### TRAVAIL À EFFECTUER
1) Reformulez sous forme de liste, en gardant ses faits principaux, le paragraphe du texte à lire qui commence par « Les dominicains ne se rétablirent en Suisse ».
2) Recopiez à l'identique, dans le texte à lire, le passage qui va de « Fils de provinces » jusqu'à « Lucerne et d’Annemasse. ».

### TEXTE À LIRE
────────────────────────────────────────

Un couvent transitoire

 

En 1962 les dominicains ont rétabli à Genève leur couvent supprimé au temps de la Réformation du 16ème siècle. Un séjour provisoire de dix ans (1951-1962) dans la ville française frontalière d’Annemasse a précédé et préparé cette seconde installation en terre genevoise.

Retour sur l’intermède dominicain d’Annemasse et sur les frères qui l’ont vécu.

Première partie

Antichambre dominicaine

Aux origines

Le premier couvent de Genève fut fondé en 1263. Il survécut jusqu’à la Réformation introduite à Genève au 16ème siècle par les bourgeois de cette ville soutenus par Berne, jaloux de leurs franchises menacées de disparition. En effet, le Duc de Savoie, allié du « Prince-évêque », rêvait d’annexer à ses Etats la ville du bout du Lac. 

Un vaste terrain, des Bastions au Rhône, avait été légué aux Frères Prêcheurs sur lequel s’élevait leur couvent dont il ne reste aujourd’hui plus aucun vestige.

Seule une localisation approximative le situe de nos jours dans les environs du Musée Rath et de la rue de la Corraterie qui lui est voisine.

 

Catherine Santschi, qui fut archiviste de l’Etat de Genève, est l’auteure d’une recherche historique précise et détaillée, sur ce couvent. Elle parut dans : Helvetia Sacra, Abteilung IV Die Orden mit Augustinerregel, Band 5, Erster Teil, Schwabe & CO AG Verlag, Basel, p. 351 – 390.

 

 

Temps nouveaux

Le couvent des Prêcheurs de Genève ne fut pas le seul en Suisse à disparaître au temps troublé de la Réforme du 16ème siècle.

Celui de Bâle, de Berne, de Zurich, de Lausanne, de Coire, de Coppet et de Zofingen connut le même sort.

Les dominicains ne se rétablirent en Suisse qu’à la fin du 19ème siècle, en 1890, à Fribourg, pour fonder l’Albertinum qui devait héberger une communauté dominicaine internationale formée de professeurs et d’étudiants présents à la Faculté de Théologie dont les portes venaient de s’ouvrir dans la jeune université de Fribourg.  

Dès lors, l’Ordre se fait connaître en Suisse et un groupe non négligeable de jeunes Helvètes ne tardent pas à y adhérer.

Fils de provinces dominicaines voisines (France, Lyon, Germanie, etc.) ou relevant de la juridiction immédiate du Maître de l’Ordre, ils se retrouvent dans les communautés de St-Hyacinthe à Fribourg (1938), de Lucerne (1941) et d’Annemasse (1951).

Ce n’est que le 24 juin 1953 que fut fondée la Province suisse des dominicains sous le vocable de l’Annonciation de la Bienheureuse Vierge Marie. Cette nouvelle entité de l’Ordre comprenait à cette date les trois communautés, devenues entre-temps couvents de Fribourg, de Lucerne et d’Annemasse.

────────────────────────────────────────

### DONNÉES ENREGISTRÉES
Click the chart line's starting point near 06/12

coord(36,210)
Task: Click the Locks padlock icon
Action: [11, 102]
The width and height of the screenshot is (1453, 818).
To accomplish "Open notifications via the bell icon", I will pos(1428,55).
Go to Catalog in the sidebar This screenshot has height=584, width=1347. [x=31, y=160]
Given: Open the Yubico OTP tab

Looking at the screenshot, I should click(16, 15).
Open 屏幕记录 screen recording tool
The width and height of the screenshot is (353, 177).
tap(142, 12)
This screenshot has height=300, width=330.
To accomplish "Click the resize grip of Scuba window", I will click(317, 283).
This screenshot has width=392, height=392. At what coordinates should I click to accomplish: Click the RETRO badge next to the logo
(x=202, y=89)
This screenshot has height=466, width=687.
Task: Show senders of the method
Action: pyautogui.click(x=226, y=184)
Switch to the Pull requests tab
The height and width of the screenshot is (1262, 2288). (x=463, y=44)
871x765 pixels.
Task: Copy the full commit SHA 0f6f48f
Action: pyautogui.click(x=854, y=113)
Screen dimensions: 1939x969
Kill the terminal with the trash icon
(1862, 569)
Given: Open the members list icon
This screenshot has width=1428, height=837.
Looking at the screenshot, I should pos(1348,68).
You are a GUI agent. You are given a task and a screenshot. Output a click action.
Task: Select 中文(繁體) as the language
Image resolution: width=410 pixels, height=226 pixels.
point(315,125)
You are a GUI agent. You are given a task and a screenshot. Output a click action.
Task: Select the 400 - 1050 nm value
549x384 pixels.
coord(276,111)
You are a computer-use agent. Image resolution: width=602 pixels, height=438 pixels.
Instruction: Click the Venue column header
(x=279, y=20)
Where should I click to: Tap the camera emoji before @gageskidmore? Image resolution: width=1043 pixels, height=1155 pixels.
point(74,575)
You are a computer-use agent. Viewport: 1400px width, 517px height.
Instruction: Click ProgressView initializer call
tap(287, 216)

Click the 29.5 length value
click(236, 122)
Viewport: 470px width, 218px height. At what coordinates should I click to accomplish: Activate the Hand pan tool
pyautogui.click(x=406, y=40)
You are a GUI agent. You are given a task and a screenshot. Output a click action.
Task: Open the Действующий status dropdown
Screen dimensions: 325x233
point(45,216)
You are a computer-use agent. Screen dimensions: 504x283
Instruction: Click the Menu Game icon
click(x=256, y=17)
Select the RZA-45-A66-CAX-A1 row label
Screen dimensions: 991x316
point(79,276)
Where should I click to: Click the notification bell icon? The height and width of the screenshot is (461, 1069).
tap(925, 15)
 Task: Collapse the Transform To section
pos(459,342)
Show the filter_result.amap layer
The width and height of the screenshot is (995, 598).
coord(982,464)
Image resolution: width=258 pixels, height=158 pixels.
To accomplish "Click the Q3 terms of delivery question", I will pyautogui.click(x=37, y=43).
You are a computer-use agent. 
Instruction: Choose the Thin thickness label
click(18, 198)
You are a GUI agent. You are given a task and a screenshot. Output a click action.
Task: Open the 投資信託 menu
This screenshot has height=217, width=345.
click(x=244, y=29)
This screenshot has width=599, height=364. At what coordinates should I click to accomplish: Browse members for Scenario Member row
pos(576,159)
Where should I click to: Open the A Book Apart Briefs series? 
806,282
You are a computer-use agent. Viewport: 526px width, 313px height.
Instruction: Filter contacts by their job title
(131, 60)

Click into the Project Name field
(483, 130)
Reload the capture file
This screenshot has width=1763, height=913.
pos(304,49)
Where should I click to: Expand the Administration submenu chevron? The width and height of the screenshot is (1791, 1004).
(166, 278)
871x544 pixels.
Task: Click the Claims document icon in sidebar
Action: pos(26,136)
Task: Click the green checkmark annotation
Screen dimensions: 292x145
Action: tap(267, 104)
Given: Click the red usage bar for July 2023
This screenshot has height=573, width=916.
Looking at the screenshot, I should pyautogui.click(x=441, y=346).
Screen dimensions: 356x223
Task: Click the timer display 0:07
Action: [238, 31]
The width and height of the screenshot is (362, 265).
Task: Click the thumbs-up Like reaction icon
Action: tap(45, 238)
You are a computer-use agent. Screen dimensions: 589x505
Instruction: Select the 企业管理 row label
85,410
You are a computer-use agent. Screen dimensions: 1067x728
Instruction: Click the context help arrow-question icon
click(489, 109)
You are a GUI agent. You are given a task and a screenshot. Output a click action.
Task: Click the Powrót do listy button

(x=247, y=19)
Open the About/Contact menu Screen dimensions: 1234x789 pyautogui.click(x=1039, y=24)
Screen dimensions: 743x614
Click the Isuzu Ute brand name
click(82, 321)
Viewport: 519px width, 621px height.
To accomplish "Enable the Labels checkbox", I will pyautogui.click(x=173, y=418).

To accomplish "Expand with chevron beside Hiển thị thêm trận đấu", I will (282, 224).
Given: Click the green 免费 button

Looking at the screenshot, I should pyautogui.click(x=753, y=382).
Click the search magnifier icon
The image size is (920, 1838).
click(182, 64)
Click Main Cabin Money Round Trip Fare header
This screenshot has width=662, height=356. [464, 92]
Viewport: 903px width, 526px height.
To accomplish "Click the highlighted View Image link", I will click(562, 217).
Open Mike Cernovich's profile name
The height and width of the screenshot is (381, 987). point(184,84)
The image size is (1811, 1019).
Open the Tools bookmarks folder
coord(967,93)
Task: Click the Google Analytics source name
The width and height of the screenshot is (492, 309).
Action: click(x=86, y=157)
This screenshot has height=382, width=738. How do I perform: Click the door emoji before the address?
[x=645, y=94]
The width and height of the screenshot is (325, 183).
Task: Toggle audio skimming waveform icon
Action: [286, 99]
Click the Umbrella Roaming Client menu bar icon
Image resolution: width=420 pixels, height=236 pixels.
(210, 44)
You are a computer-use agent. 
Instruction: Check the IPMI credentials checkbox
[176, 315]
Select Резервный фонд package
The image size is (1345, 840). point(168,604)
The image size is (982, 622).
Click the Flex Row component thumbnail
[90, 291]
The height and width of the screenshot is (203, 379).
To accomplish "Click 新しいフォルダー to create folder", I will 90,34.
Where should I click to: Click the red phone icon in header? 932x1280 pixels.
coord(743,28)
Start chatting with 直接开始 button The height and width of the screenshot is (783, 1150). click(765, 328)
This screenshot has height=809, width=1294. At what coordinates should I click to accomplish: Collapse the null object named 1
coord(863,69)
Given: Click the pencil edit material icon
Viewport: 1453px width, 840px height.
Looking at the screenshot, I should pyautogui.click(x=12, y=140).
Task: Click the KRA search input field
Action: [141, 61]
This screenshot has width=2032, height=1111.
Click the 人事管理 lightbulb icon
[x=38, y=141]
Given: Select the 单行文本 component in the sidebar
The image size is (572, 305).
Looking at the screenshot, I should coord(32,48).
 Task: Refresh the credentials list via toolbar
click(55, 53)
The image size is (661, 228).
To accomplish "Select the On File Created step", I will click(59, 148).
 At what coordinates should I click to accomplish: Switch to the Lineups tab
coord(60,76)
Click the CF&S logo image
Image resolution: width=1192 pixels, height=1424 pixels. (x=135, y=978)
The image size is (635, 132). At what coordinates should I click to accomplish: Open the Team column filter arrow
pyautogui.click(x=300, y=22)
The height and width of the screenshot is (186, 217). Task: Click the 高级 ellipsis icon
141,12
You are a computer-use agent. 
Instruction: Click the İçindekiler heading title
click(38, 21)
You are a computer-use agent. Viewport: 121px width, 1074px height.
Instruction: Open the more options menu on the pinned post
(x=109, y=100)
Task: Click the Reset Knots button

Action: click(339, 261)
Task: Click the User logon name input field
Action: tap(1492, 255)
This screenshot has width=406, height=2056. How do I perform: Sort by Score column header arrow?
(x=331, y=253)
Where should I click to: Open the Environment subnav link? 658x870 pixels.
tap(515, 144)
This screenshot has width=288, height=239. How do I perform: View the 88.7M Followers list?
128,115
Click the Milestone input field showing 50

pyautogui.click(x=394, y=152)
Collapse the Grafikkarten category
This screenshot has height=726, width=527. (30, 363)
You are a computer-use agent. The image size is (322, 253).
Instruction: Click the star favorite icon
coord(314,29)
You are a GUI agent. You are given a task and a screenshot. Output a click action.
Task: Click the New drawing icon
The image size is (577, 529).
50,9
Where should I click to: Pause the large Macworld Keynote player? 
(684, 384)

────────────────────────────────────────

### RÉPONSES AUX CONSIGNES
1)
- Les dominicains se rétablissent en Suisse à la fin du 19e siècle, en 1890, à Fribourg.
- Ils y fondent l'Albertinum.
- L'Albertinum doit héberger une communauté dominicaine internationale de professeurs et d'étudiants.
- Ces professeurs et étudiants sont présents à la Faculté de Théologie, ouverte depuis peu dans la jeune université de Fribourg.

2)
Fils de provinces dominicaines voisines (France, Lyon, Germanie, etc.) ou relevant de la juridiction immédiate du Maître de l’Ordre, ils se retrouvent dans les communautés de St-Hyacinthe à Fribourg (1938), de Lucerne (1941) et d’Annemasse (1951).

Ce n’est que le 24 juin 1953 que fut fondée la Province suisse des dominicains sous le vocable de l’Annonciation de la Bienheureuse Vierge Marie. Cette nouvelle entité de l’Ordre comprenait à cette date les trois communautés, devenues entre-temps couvents de Fribourg, de Lucerne et d’Annemasse.